Enshrining Brexit date in law would cause 'significant difficulties', MPs warn
Government plans to enshrine the date of Britain’s exit from the European Union in law could result in “significant difficulties”, a cross-party group of MPs has warned.
A report by the Exiting the European Union Committee said the controversial proposals - unveiled by Theresa May last week - would remove “flexibility” in the event of the Brexit negotiations going down to the wire.
The report said ministers would lose the ability to set “multiple exit days” should that be required.
Mrs May said writing the exit date of 11pm on 29 March in the EU Withdrawal Bill would make it clear to Brussels that the UK was definitely leaving.
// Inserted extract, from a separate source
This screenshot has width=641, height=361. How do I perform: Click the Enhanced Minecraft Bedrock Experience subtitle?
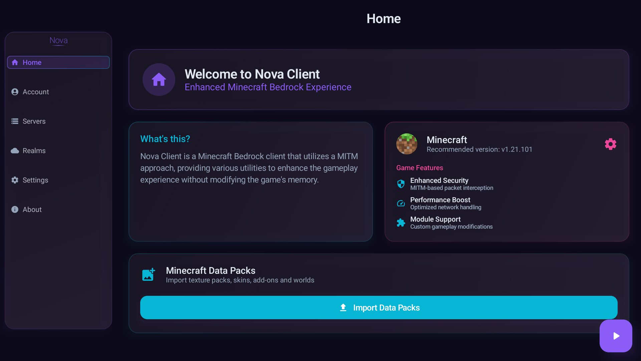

But around 20 Conservative MPs have threatened to vote against the amendment, enough to wipe out the Prime Minister's slender Commons majority.
Justice Secretary David Lidington yesterday dropped a heavy hint the Government could backtrack on the proposal to avoid a humiliating defeat.
But Downing Street this morning insisted the Government still planned to push it to a vote.
Hilary Benn, chair of the Exiting the EU Committee, said: “We need to maintain flexibility as the negotiations proceed, but ministers are now proposing to remove from the Bill the power to set different exit days for different purposes and replace it with a single exit day – 11pm on 29 March 2019.
“This would create significant difficulties if the negotiations were to continue until the 59th minute of the 11th hour, as the Secretary of State suggested to us might happen.”
The committee also called on ministers to “provide more clarity” on the scope and status of retained EU law to individuals and businesses.
“This should include making clear whether it is to be treated by the courts as primary legislation, so that they cannot rule it to be invalid, or secondary,” Mr Benn added.
“Greater clarity should also be given to assist judges on exactly how they are to apply European Court of Justice decisions issued after exit day."
Four Conservatives and one DUP member of the committee refused to sign off on the critical report.
However, Brexit Secretary David Davis insisted today that putting the leaving date in law was "a good idea".